Do You Have an OTTB?

When you buy an off the track Thoroughbred, you can be sure you are getting a horse with speed and stamina, even if the horse was not a winner on the track.

Thoroughbreds to have long and lean muscles and tendons. The two stress points that I find the most on horses coming from the track are in the neck and around the sacrum. Some horses have had lactic acid build-up and are sore all over.

It is a good idea to give your horse a session of Stress Point Therapy and relaxation massage before beginning his new career.

How Tight is Your Horses Tail?

Have you ever been surprised by how tightly your horse can clamp down with his tail? This tightness is symptomatic of tension in the lumbar and sacrum regions. Causes can be jumping in difficult footing, getting the tail stuck in a fence, a saddle that does not fit causing bruising and pain from rubbing the lumbar area, or accumulated stiffness from age or compensation. When the muscles and fascia are in a healthy state, the tail should freely lift up and over the back. The tail should hang symmetrically and swing freely. Check the tail if you are having trouble with lateral movement. A stiff tail will affect the movement of the haunches and lumbar area.

Myofascial release is very effective for tightness of the tail. It might take a while for the horse to move in freedom again. Muscle memory is a powerful thing when an animal is trying to avoid pain, so be patient when incorporating bending and lateral work after this kind of bodywork.

The Importance of the Sacrum

The word sacrum is derived from the word “sacred”. There are cultures and religions that still consider the sacrum the seat of the soul. The sacrum is located close to the reproductive organs and the center of gravity. It forms the base of the spine and the “anchor” of the hind end. (I will discuss the atlas, the other anchor, in another post). The sacrum of the horse is formed by five vertebrae. A balanced sacrum will positively affect the hind legs and lumbar area.

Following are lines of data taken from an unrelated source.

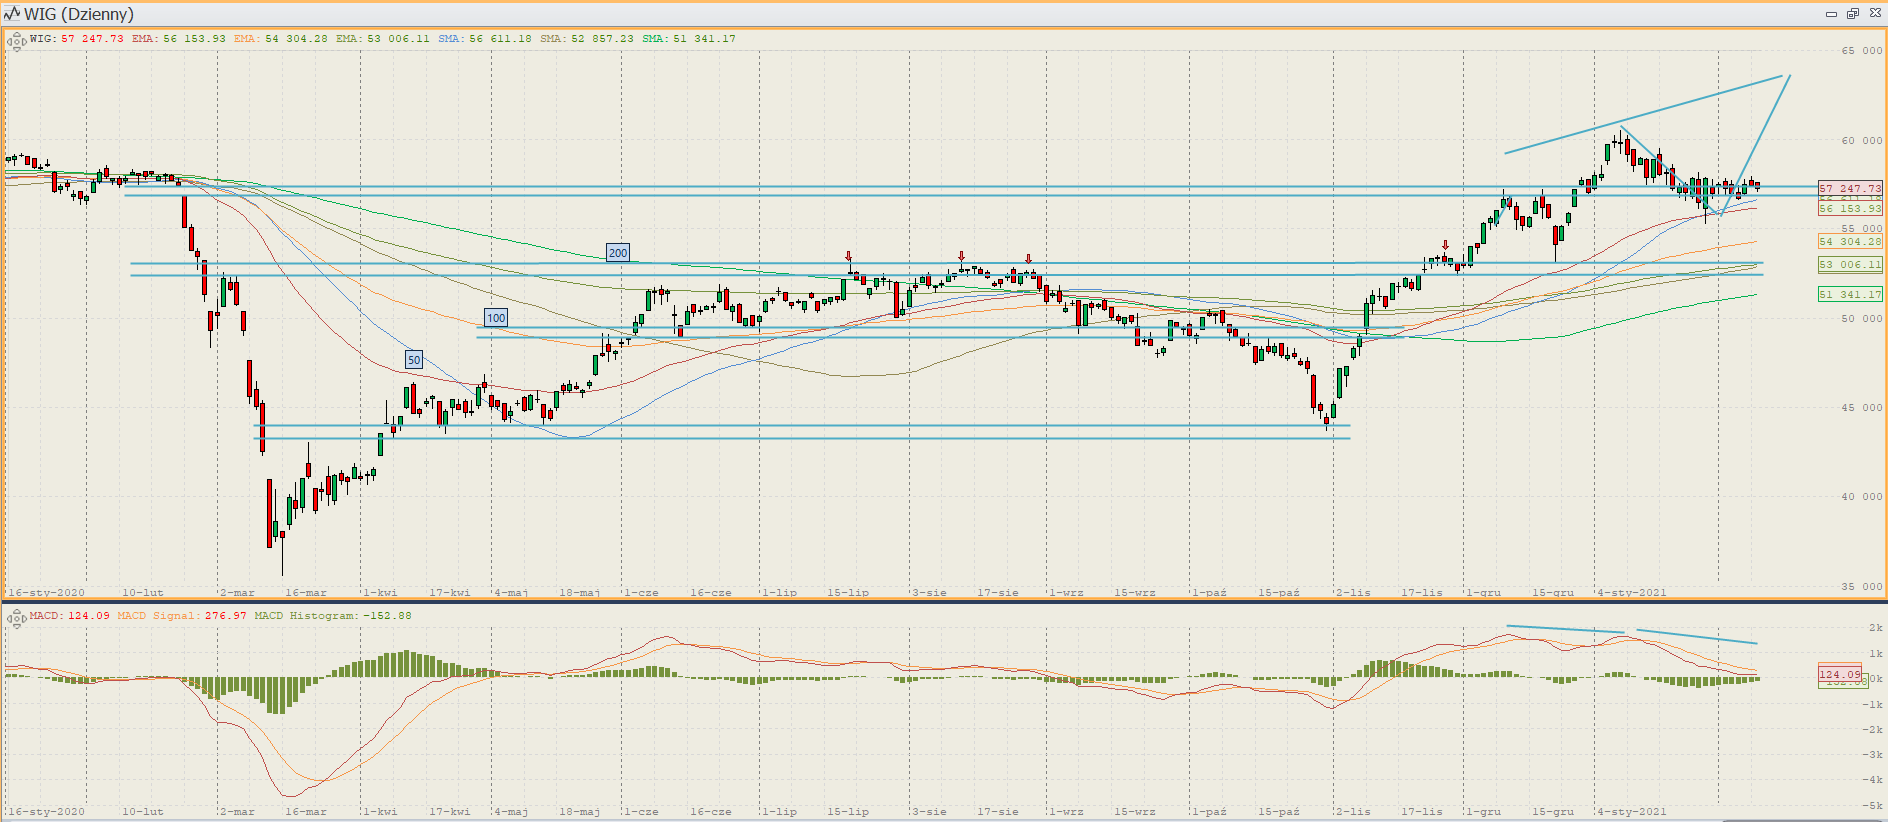Restore the WIG chart window
Image resolution: width=1888 pixels, height=822 pixels.
tap(1852, 14)
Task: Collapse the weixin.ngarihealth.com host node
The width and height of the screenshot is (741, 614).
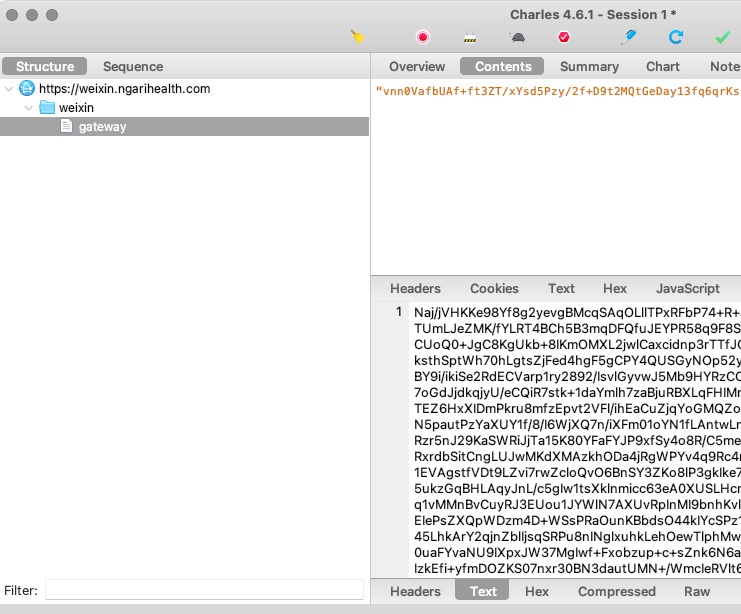Action: pyautogui.click(x=9, y=89)
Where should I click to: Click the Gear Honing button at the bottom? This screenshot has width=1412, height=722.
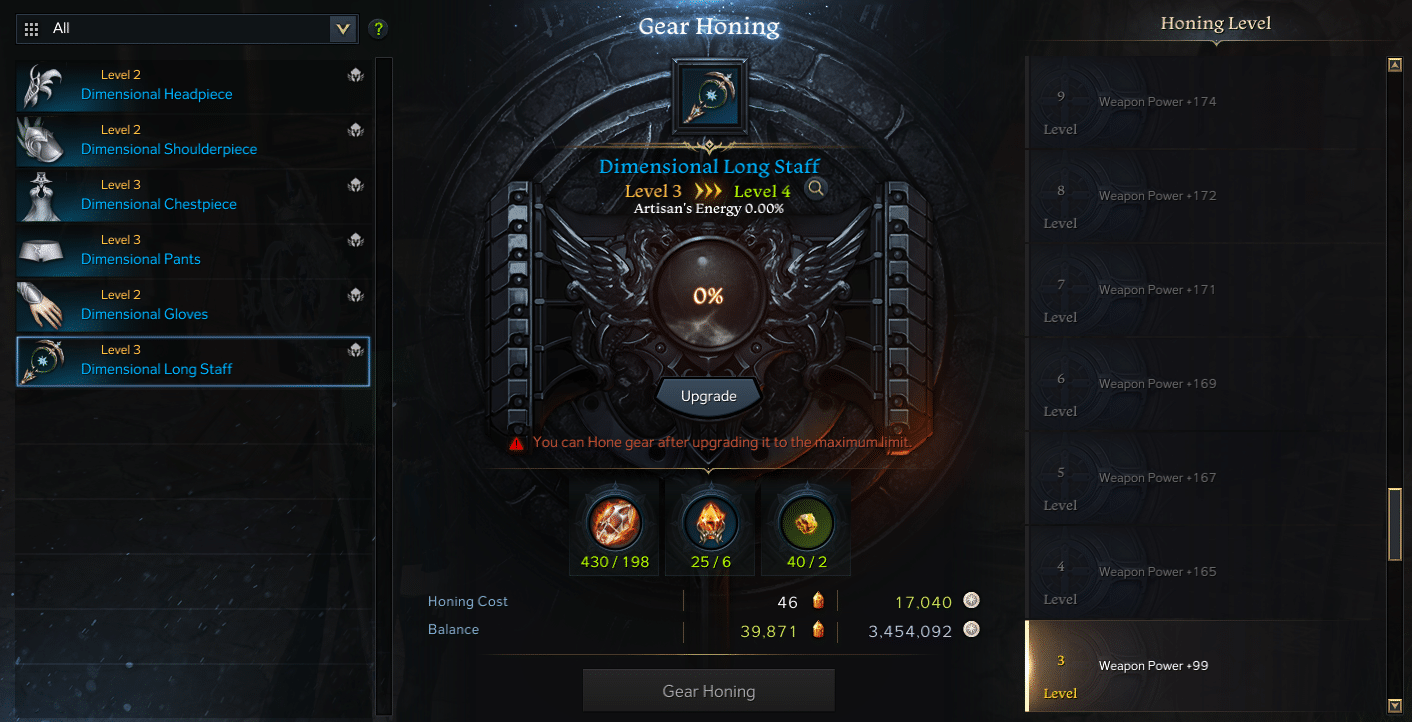(708, 691)
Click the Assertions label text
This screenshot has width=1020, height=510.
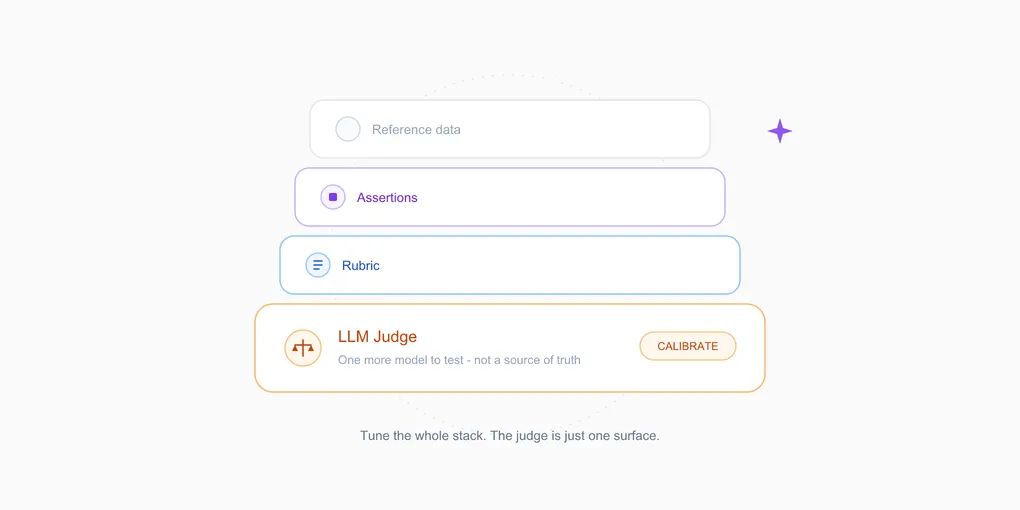tap(387, 198)
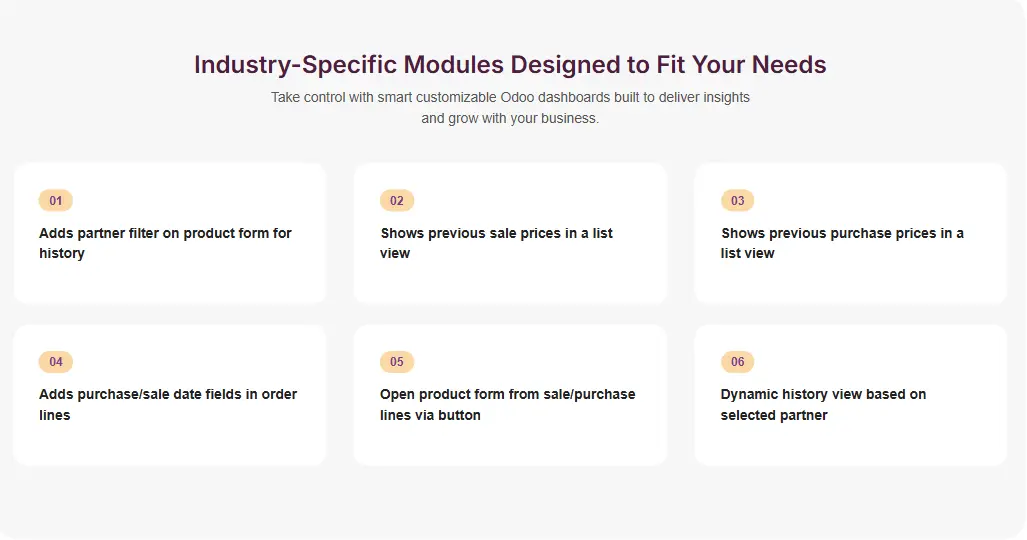Click the 05 number badge
Viewport: 1027px width, 540px height.
[x=397, y=362]
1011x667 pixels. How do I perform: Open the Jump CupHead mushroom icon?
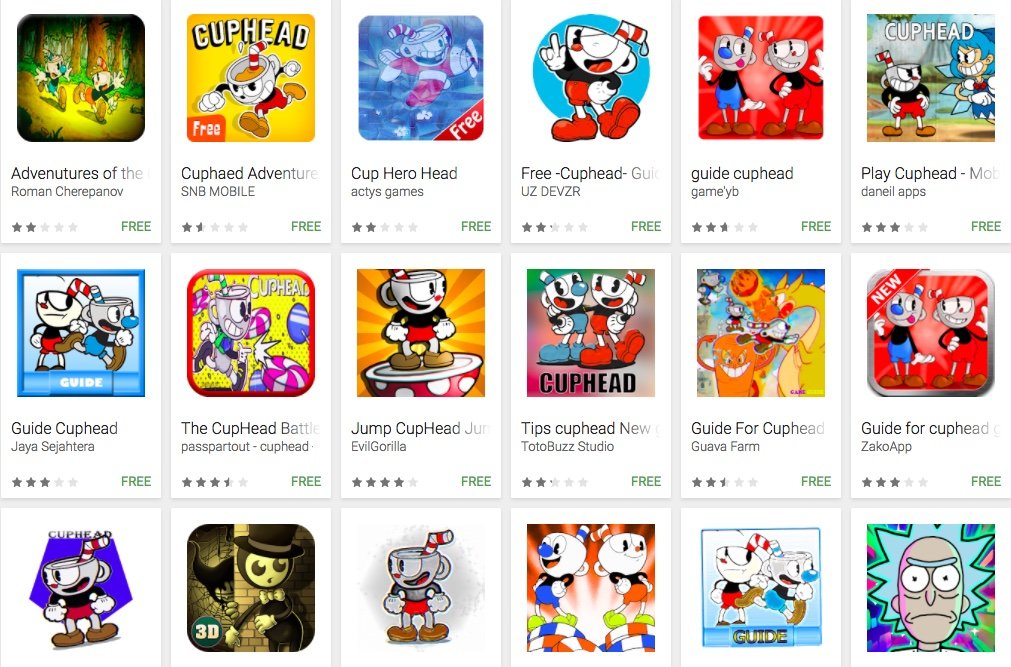pyautogui.click(x=421, y=333)
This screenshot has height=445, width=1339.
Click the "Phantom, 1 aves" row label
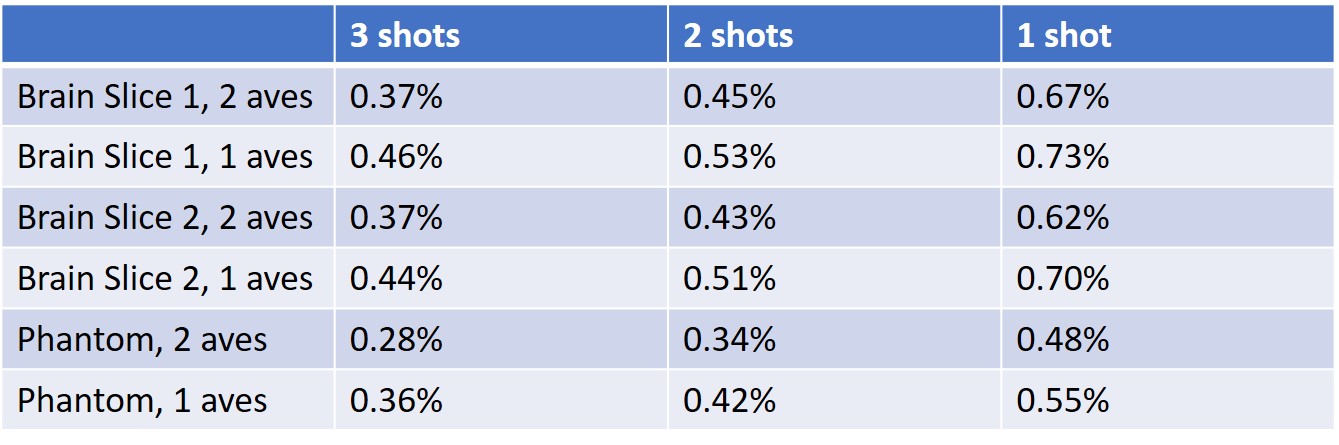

If you find your horse sensitive to the touch in his lower back or sacrum, or you feel his stride is shorter than usual, it may be time for bodywork. A refusal to turn quickly or jump will be the next set of signs that your horse is feeling pain in the sacral area.  You may notice an asymmetrical appearance to the hips, with one lower than the other, or a ” hunter’s bump”. Many people consider the bump to be normal for jumping horse, but it actually signifies an injury. Chiropractic treatment combined with sports massage can provide pain relief, restored movement, and prevention of more serious injury.